> What you need to do: Copy every line of the data below word for word, changing nothing.

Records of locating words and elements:
━━━━━━

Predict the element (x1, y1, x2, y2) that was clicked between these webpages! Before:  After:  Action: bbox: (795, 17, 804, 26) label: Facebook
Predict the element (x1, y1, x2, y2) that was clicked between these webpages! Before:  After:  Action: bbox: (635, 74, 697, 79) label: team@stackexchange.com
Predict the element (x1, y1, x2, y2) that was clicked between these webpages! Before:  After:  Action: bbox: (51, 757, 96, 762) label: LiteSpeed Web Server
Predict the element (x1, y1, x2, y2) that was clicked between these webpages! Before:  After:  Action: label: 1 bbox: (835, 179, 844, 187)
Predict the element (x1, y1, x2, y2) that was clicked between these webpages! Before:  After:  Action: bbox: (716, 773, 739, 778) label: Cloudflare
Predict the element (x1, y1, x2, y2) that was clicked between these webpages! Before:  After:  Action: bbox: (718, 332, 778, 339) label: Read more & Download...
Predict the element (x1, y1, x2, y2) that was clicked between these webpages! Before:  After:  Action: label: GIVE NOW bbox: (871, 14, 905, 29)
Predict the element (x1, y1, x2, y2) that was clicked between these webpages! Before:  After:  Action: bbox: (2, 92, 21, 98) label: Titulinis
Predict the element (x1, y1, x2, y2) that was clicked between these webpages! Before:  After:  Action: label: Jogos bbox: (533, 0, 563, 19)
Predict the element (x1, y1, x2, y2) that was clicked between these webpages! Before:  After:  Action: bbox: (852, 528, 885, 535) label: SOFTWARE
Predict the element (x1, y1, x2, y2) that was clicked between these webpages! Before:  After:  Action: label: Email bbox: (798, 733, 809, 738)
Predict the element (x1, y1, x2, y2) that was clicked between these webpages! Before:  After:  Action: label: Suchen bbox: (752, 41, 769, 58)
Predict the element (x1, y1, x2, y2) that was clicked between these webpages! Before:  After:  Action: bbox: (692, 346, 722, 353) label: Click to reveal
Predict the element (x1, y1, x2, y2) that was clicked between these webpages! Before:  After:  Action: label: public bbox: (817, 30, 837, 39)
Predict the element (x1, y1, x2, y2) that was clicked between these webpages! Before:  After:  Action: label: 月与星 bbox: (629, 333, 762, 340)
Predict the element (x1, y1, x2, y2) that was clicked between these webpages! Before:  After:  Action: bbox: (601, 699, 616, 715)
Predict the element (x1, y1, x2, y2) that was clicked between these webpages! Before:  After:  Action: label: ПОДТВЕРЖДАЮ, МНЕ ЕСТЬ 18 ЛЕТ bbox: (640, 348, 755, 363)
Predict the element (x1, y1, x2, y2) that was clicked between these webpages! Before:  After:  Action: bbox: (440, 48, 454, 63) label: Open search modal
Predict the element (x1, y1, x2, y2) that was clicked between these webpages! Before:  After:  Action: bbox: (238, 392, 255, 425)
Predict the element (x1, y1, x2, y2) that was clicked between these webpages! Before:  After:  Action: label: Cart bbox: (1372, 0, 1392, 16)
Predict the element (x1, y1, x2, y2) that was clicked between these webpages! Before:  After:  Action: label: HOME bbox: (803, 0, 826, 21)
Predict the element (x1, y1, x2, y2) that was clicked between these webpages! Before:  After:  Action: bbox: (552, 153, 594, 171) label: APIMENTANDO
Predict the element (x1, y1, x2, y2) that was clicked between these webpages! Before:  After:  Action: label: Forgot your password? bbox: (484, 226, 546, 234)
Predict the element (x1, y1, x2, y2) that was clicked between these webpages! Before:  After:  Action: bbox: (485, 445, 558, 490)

━━━━━━

> Answer for this exercise:
Predict the element (x1, y1, x2, y2) that was clicked between these webpages! Before:  After:  Action: bbox: (795, 17, 804, 26) label: Facebook
Predict the element (x1, y1, x2, y2) that was clicked between these webpages! Before:  After:  Action: bbox: (635, 74, 697, 79) label: team@stackexchange.com
Predict the element (x1, y1, x2, y2) that was clicked between these webpages! Before:  After:  Action: bbox: (51, 757, 96, 762) label: LiteSpeed Web Server
Predict the element (x1, y1, x2, y2) that was clicked between these webpages! Before:  After:  Action: label: 1 bbox: (835, 179, 844, 187)
Predict the element (x1, y1, x2, y2) that was clicked between these webpages! Before:  After:  Action: bbox: (716, 773, 739, 778) label: Cloudflare
Predict the element (x1, y1, x2, y2) that was clicked between these webpages! Before:  After:  Action: bbox: (718, 332, 778, 339) label: Read more & Download...
Predict the element (x1, y1, x2, y2) that was clicked between these webpages! Before:  After:  Action: label: GIVE NOW bbox: (871, 14, 905, 29)
Predict the element (x1, y1, x2, y2) that was clicked between these webpages! Before:  After:  Action: bbox: (2, 92, 21, 98) label: Titulinis
Predict the element (x1, y1, x2, y2) that was clicked between these webpages! Before:  After:  Action: label: Jogos bbox: (533, 0, 563, 19)
Predict the element (x1, y1, x2, y2) that was clicked between these webpages! Before:  After:  Action: bbox: (852, 528, 885, 535) label: SOFTWARE
Predict the element (x1, y1, x2, y2) that was clicked between these webpages! Before:  After:  Action: label: Email bbox: (798, 733, 809, 738)
Predict the element (x1, y1, x2, y2) that was clicked between these webpages! Before:  After:  Action: label: Suchen bbox: (752, 41, 769, 58)
Predict the element (x1, y1, x2, y2) that was clicked between these webpages! Before:  After:  Action: bbox: (692, 346, 722, 353) label: Click to reveal
Predict the element (x1, y1, x2, y2) that was clicked between these webpages! Before:  After:  Action: label: public bbox: (817, 30, 837, 39)
Predict the element (x1, y1, x2, y2) that was clicked between these webpages! Before:  After:  Action: label: 月与星 bbox: (629, 333, 762, 340)
Predict the element (x1, y1, x2, y2) that was clicked between these webpages! Before:  After:  Action: bbox: (601, 699, 616, 715)
Predict the element (x1, y1, x2, y2) that was clicked between these webpages! Before:  After:  Action: label: ПОДТВЕРЖДАЮ, МНЕ ЕСТЬ 18 ЛЕТ bbox: (640, 348, 755, 363)
Predict the element (x1, y1, x2, y2) that was clicked between these webpages! Before:  After:  Action: bbox: (440, 48, 454, 63) label: Open search modal
Predict the element (x1, y1, x2, y2) that was clicked between these webpages! Before:  After:  Action: bbox: (238, 392, 255, 425)
Predict the element (x1, y1, x2, y2) that was clicked between these webpages! Before:  After:  Action: label: Cart bbox: (1372, 0, 1392, 16)
Predict the element (x1, y1, x2, y2) that was clicked between these webpages! Before:  After:  Action: label: HOME bbox: (803, 0, 826, 21)
Predict the element (x1, y1, x2, y2) that was clicked between these webpages! Before:  After:  Action: bbox: (552, 153, 594, 171) label: APIMENTANDO
Predict the element (x1, y1, x2, y2) that was clicked between these webpages! Before:  After:  Action: label: Forgot your password? bbox: (484, 226, 546, 234)
Predict the element (x1, y1, x2, y2) that was clicked between these webpages! Before:  After:  Action: bbox: (485, 445, 558, 490)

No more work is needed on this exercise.